EnSight provides two mechanisms which may be used to define where a texture should appear on a part. The first is by Projection.
In this mode, it helps to think of the texture as a projected light-source, like a presentation projector, only without divergence (i.e. the light lines are parallel). The user places the light source to shine through the scene at some orientation centered at some point. Textures are not limited to the exposed surface in EnSight, thus any surface that intersects the beam of light is textured.
The user can enter the values for this projection in the S vector, T vector and Offset fields in the dialog.
These define a vector in the space of the part that will correspond to the directions of the X and Y axis of the texture image as well as a point of focus for the texture.
Perhaps the simplest method for setting these values is to use the plane tool. Place the plane tool in the view to match the desired projection. The texture will be scaled to fit in the boundaries of the plane tool with the texture axis aligned with the tool X and Y axis. The texture itself is projected along the Z axis of the tool. Once the tool has been placed, click on to fill in the dialog fields.
The will move the plane tool to the projection formed by the current dialog values.
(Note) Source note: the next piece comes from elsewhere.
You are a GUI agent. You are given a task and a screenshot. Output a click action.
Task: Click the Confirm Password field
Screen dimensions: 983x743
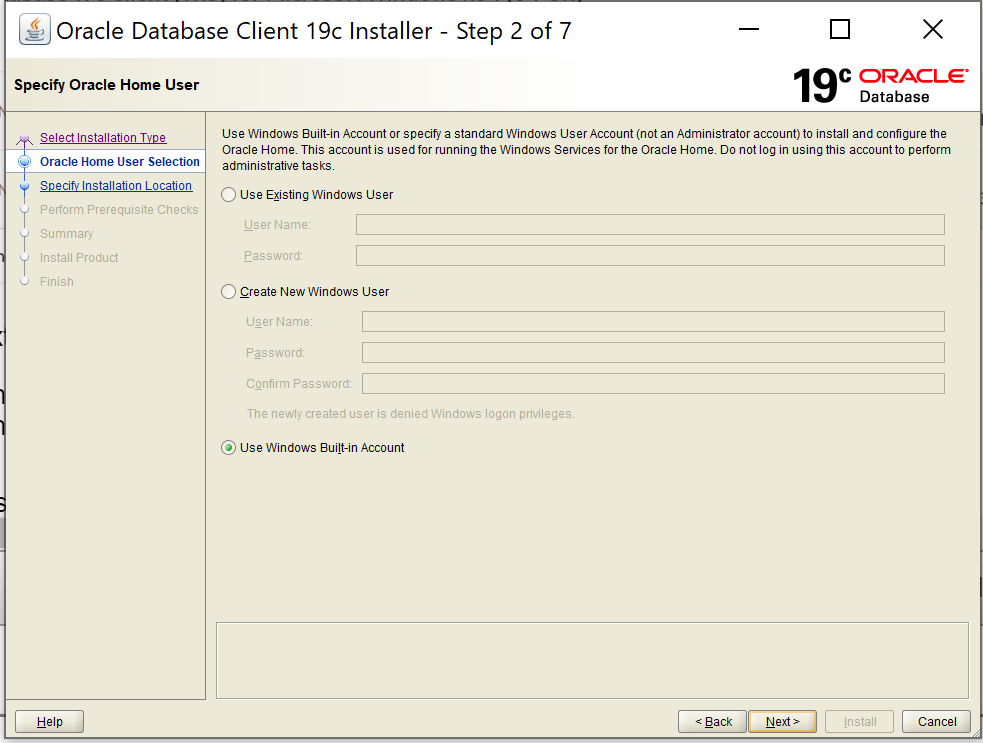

The example below illustrates the placement of a logo, in decal mode with clamp and repeat modes set. Notice that the texture appears both in front of and behind the tool.
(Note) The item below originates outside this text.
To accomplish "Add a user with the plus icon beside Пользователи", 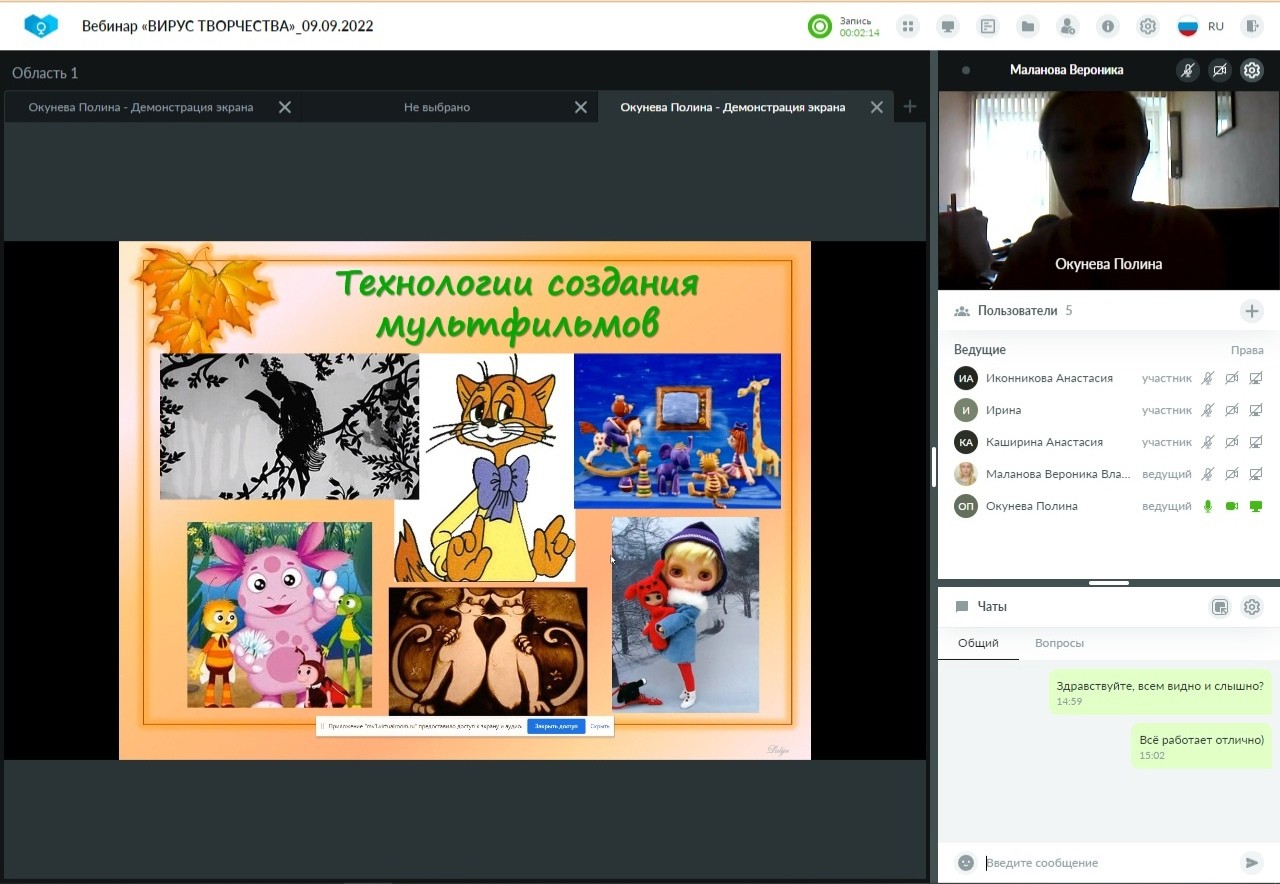I will click(x=1252, y=311).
The texture projection can also be specified relative to a point or a collection of points.
The Projection option menu in Absolute mode will set the texture projection to the current settings which places the texture at an absolute position and attitude in space. If the part geometry moves or deforms, the texture remains fixed in the scene, therefore it appears to move on the part surface.
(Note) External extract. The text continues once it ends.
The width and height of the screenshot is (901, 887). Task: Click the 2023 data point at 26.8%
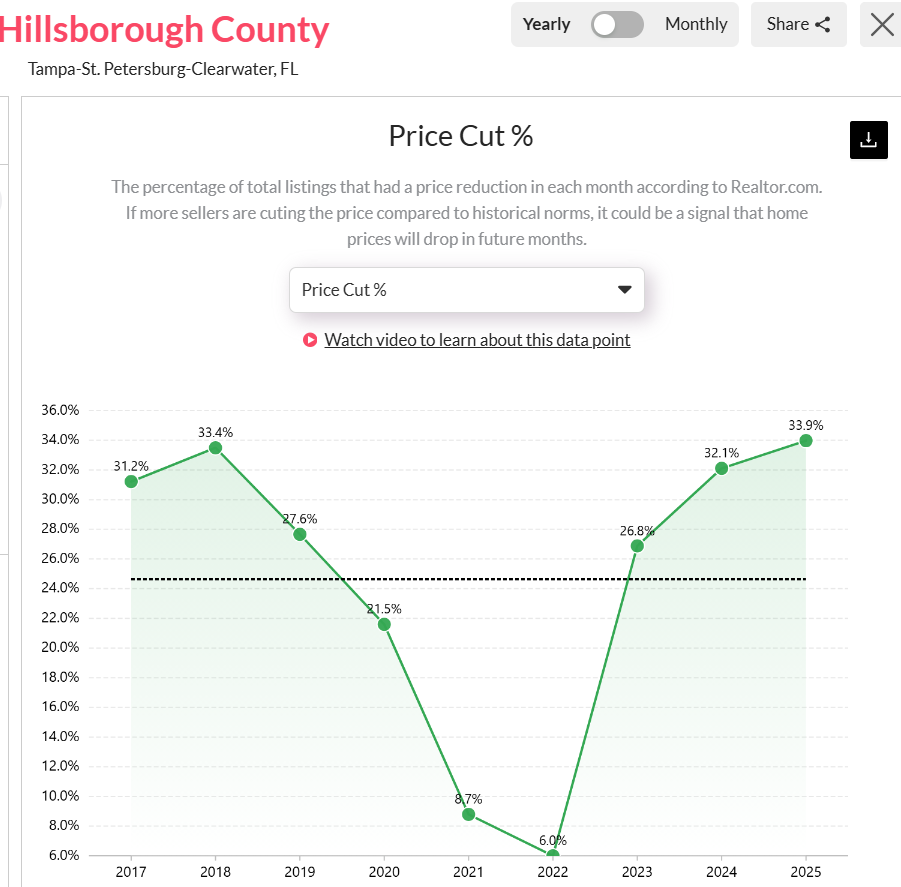637,545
Choose Projection Offset relative to ID, to specify a node ID in the Origin field. The Offset X,Y,Z values are considered to be relative to this node ID. If it moves in time, the texture projection will translate with this node.
Likewise, Projection Offset and S/T vecs relative to node Ids allows for three node Ids to be specified, causing the projection to rotate and scale with the relative positions of those nodes.
If you turn on these relative modes, you may need to click to set up the field values to match the plane tool again (The option always honors the current relative projection and node IDs, if provided).
The second form of projection EnSight supports is via Variables.
In this mode, one or two scalar variables are used to provide explicit S and T texture coordinates for texturing. This is the most general mechanism for texturing. The S-variable and T-variable option menus provide a list of possible scalar variables.
Users may also set the S and/or T value to the constant quantity 0.5. The variables are generally in the range [0,1], which map to the edges of the texture map, just inside the border. Values outside this range will either be mapped to the texture border color (in the case of clamp mode) or will be warped back into the range of [0,1] by repeated subtraction/addition (in repeat mode). This form of projection is capable of emulating the previous model. It also makes it relatively easy to create two dimensional data palettes. Just like the existing palette in EnSight, some function of a variable is used to select a color from a table. In this case, the table is a 2D texture, so this can be done for two different variables at the same time, and the opacity can be varied as a function of those variables.
All forms of EnSight part displays can be textured: surfaces, lines, points, etc. Of special note, in "variable" mode, points are rendered with a single texture coordinate, regardless of the form they are displayed as. Thus, a point displayed as a sphere can only use a single pixel sample from a texture. Thus, to place a logo on a point rendered in sphere mode, one would need to use projection mode.